After the 2007-08 writers strike, which lasted 100 days, opportunities seemed to open up for Black writers and showrunners. Diversity was pushed as television expanded with reality shows and more streaming options emerged, creating a growing appetite for niche programming.
“That television boom — probably around 2015, 2016 — kind of forced the industry to give new showrunners an opportunity. They were younger, more forward-thinking. Has it created way more opportunities for us Black writers? 1,000%,” says Jameal Turner, writer and co-executive producer on The CW’s “All American.”
By 2020, African Americans made up 15.5% of all TV series writers and 6.9% of all film screenwriters. Many of these gains were driven by that TV expansion, the hiring of diversity executives and a certain mindset toward inclusion.
This expansion, though, also helped create the seeds of the current conflict, as writers felt shortchanged by the streaming boom.
“I think everyone has agreed there was too much TV being made and that was all done in the name of more subscribers,” says Malcolm Spellman, writer-creator on “The Falcon and the Winter Soldier” and “Bel-Air” and co-producer on “Empire.”
Spellman is also the writer of Marvel Studios’ upcoming “Captain America: Brave New World.” He’s seen how an abundance of writers in the film ecosystem limits opportunities for writers of color when the business contracts and fears that TV is on the same path.
“It’s not about diabolical plans,” says Spellman. “It was that the ship was tipping over and they weren’t trying to save no one else, which I get.
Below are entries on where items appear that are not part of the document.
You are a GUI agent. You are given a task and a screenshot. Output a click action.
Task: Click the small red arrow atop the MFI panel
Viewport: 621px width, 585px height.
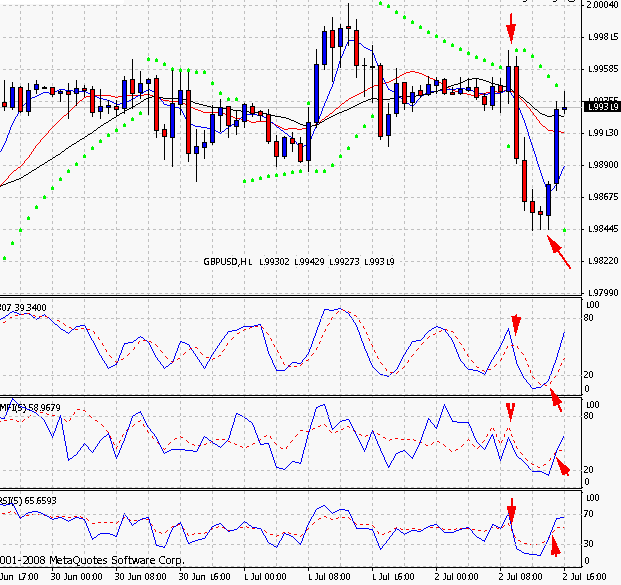(510, 411)
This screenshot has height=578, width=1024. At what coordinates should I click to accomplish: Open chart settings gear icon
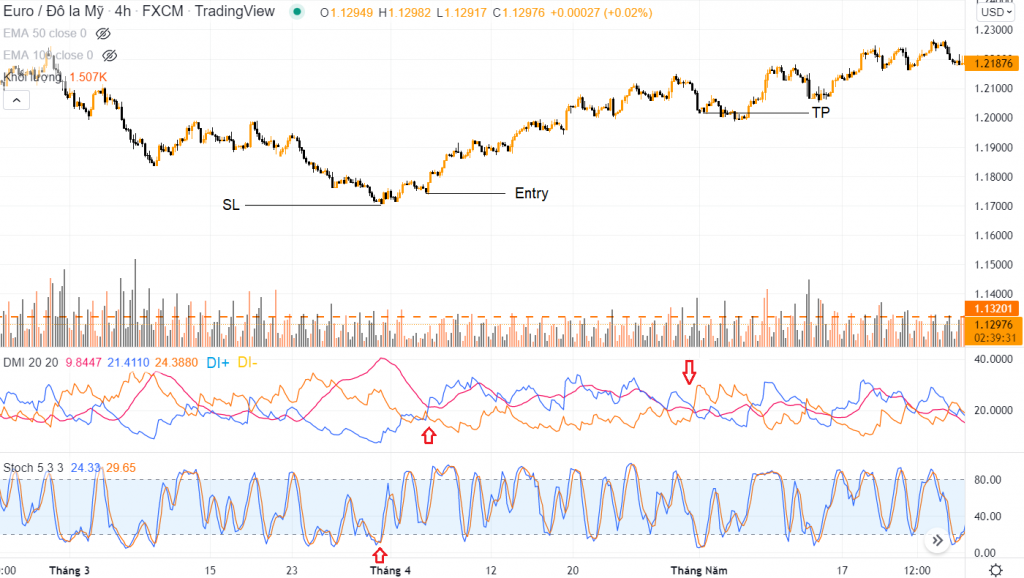(x=996, y=569)
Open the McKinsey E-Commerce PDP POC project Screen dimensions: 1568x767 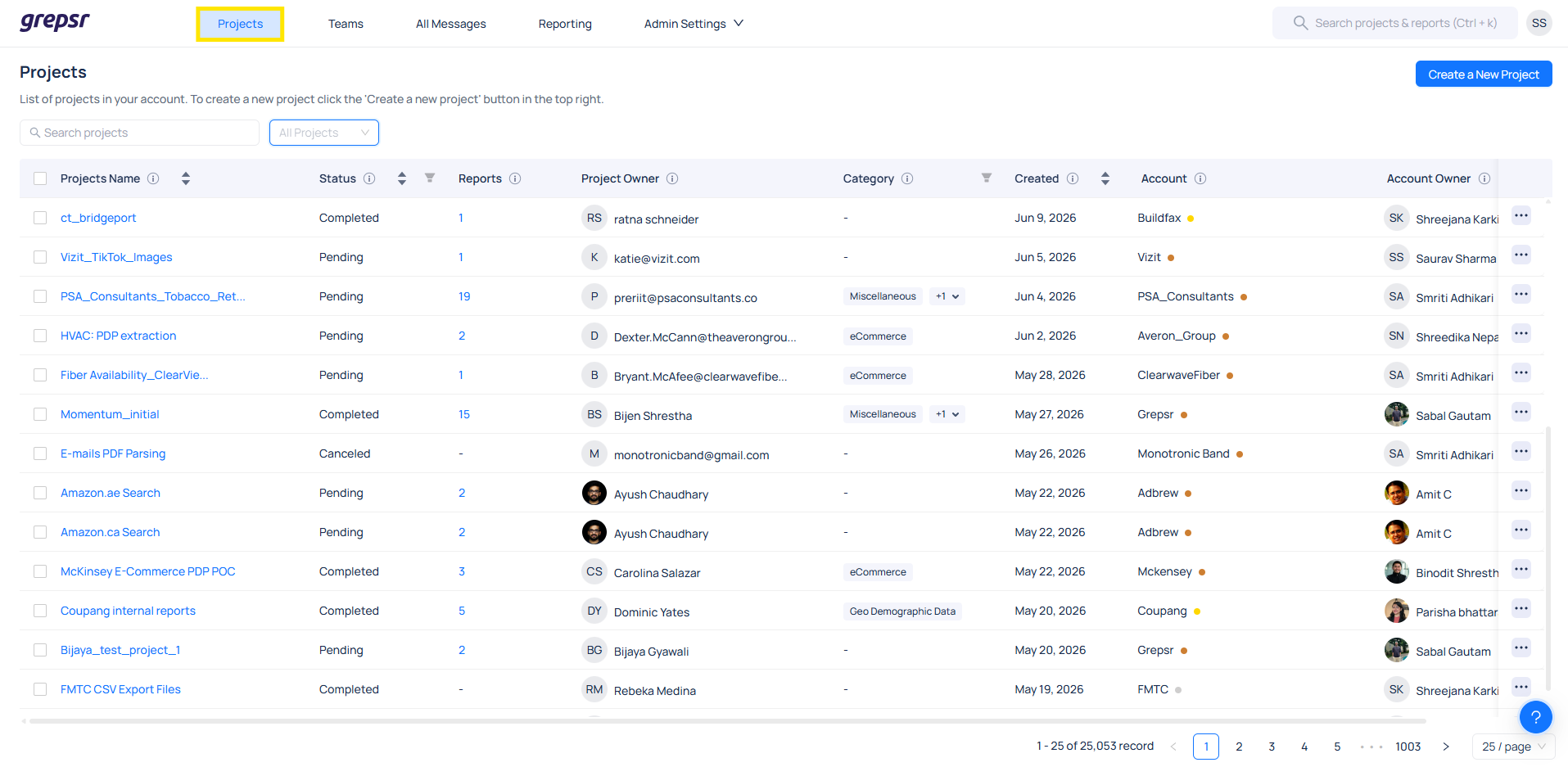[148, 571]
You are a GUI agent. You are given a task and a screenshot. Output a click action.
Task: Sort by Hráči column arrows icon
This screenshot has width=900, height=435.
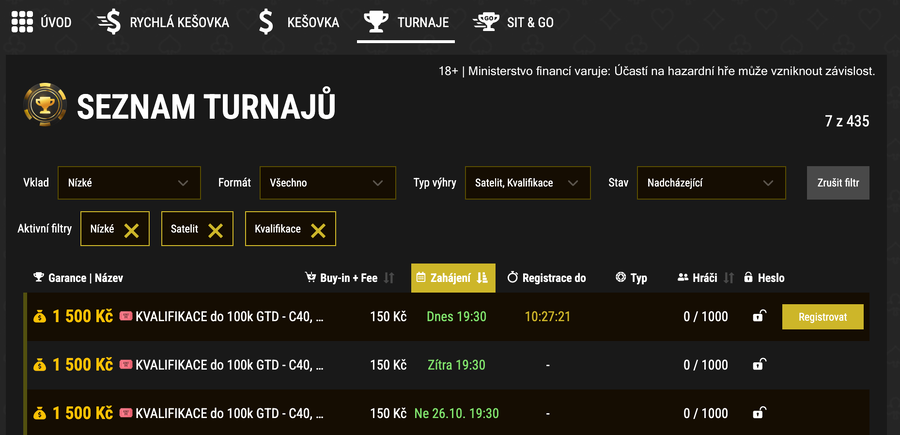(x=729, y=278)
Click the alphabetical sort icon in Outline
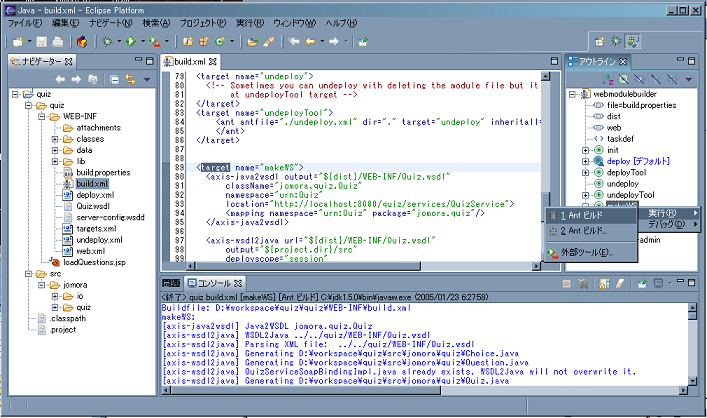The width and height of the screenshot is (707, 418). click(606, 78)
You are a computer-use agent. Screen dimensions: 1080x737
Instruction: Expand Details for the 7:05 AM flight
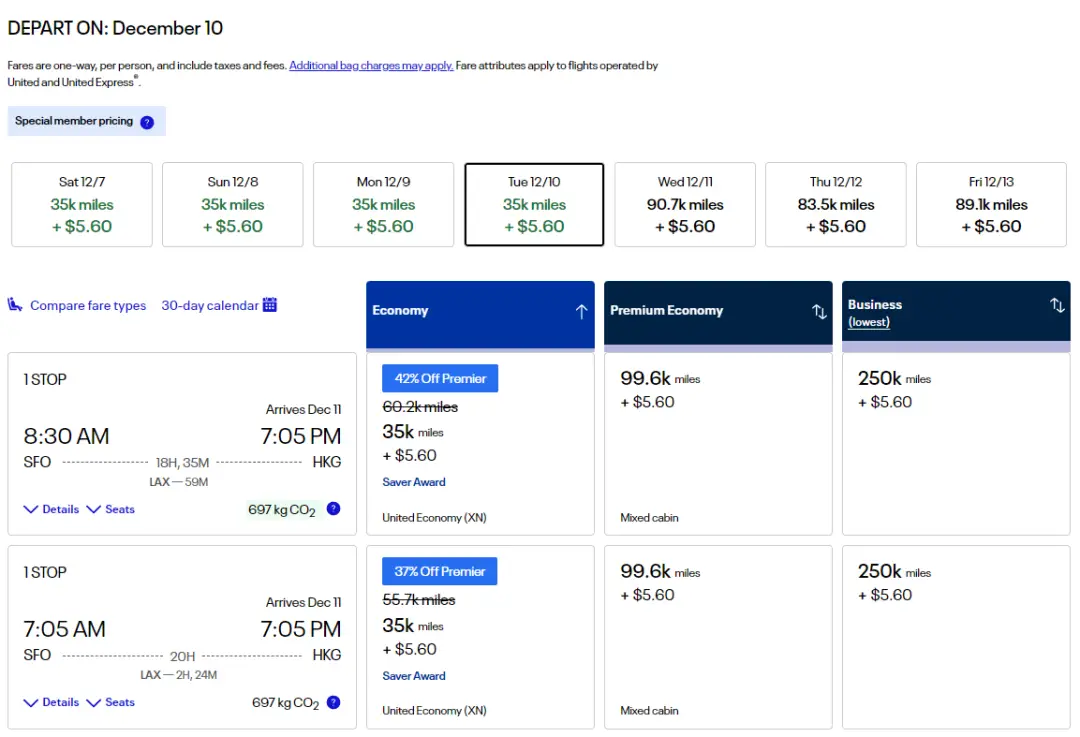click(x=51, y=702)
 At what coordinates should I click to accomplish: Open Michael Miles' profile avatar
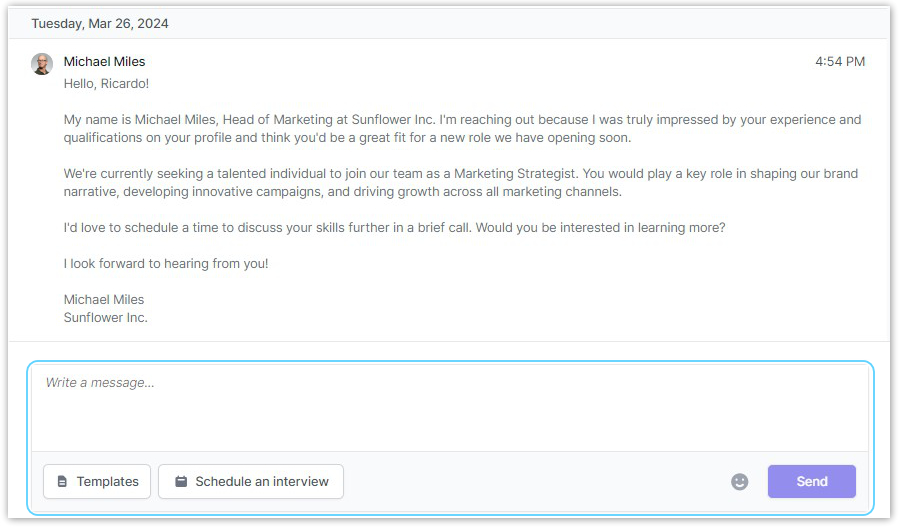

But the end result is [Black writers] never penetrated features, and there was never any moving, meaningful impact on diversity. If you apply that to what’s about to happen in TV, it’s not nuts to assume the same survival instincts will kick in.”
Established Black writers are fighting diminished opportunities not only for themselves but for those who are entering the industry.
The makeup of writers’ rooms has been of particular concern. Traditionally, such rooms have provided invaluable experience to emerging writers. But as those rooms have shrunk in size in the streaming era, the opportunities for writers of color have diminished.
Although the WGA is attempting to restrict the use of so-called mini-rooms, many Black writers are skeptical they will go away.
“It would be hard to [enact the NFL’s Rooney Rule] in film and TV because there’s so many reasons that somebody would have as to why you need this writer over that writer. They can come up with all kinds of excuses,” says Guess. “They’re going to still leave it up to the showrunners. You’re going to still go to your friends, and your friends tend to be around your level.”
Rasheed Newson, an executive producer and co-developer of “Bel-Air,” adds that studios have been asking productions to get by with fewer writers.
“They’re essentially saying to us, you had a writing staff of 10, couldn’t you get by with four?” he says. “Everything at this point is so efficient, everything’s been cut to so many bare bones, the only thing left to squeeze are people.”
Talicia Raggs, writer and co-executive producer on “The Equalizer” and “NCIS: New Orleans,” was one of those who felt the squeeze.
She struggled after the 2007 strike, not working for almost three seasons, and understands the hardships a work stoppage can bring.
The mini-rooms are one obstacle for everyone, but with new Black writers, she says there are even more barriers to getting good writing jobs.
“My main fear for the younger writers coming up — when they’re already being squeezed [by a scarcity of jobs] — is the mini rooms. People are going to try to make their seasons, so [locking out younger writers] has the potential to happen to a greater degree once everyone comes back,” she says.
Times Staff Writer Wendy Lee contributed to this report.